>>

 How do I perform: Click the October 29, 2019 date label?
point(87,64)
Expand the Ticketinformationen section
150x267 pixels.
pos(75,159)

<<
>>

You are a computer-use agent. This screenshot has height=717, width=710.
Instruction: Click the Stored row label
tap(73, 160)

<<

(CHALLENGE)
Rewrite the stretch of records from the line containing "You are a computer-use" through the line containing "tap(73, 160)", changing "Stored" to "Archived" and leaving everything else as it is.

(RESPONSE TO THE EXERCISE)
You are a computer-use agent. This screenshot has height=717, width=710.
Instruction: Click the Archived row label
tap(73, 160)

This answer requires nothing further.